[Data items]
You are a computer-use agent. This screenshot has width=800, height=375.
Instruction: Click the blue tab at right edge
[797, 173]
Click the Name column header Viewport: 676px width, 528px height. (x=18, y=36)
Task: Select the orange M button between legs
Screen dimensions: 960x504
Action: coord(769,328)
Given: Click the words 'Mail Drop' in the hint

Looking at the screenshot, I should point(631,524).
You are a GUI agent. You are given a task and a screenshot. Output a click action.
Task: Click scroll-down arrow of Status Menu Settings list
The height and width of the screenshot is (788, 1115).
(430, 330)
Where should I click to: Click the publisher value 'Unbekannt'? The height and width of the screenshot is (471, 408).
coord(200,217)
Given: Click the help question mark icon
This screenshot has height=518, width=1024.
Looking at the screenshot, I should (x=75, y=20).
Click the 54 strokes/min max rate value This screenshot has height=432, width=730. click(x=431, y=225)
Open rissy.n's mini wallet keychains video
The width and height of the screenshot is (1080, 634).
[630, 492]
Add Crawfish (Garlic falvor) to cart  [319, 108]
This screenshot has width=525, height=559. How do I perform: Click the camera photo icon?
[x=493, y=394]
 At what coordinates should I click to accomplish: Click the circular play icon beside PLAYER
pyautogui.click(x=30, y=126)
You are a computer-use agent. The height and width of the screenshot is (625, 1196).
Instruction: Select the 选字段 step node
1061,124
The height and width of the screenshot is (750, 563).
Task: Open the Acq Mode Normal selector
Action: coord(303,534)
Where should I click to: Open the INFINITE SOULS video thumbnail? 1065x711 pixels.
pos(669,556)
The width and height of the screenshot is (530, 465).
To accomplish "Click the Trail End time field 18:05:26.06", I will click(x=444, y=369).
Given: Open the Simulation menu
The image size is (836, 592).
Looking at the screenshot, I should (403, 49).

# Assignment:
Which lines of the data above contain "agent"? Copy each one.

# Solution:
You are a computer-use agent. This screenshot has width=800, height=375.
You are a GUI agent. You are given a task and a screenshot. Output a click action.
You are a computer-use agent. The height and width of the screenshot is (625, 1196).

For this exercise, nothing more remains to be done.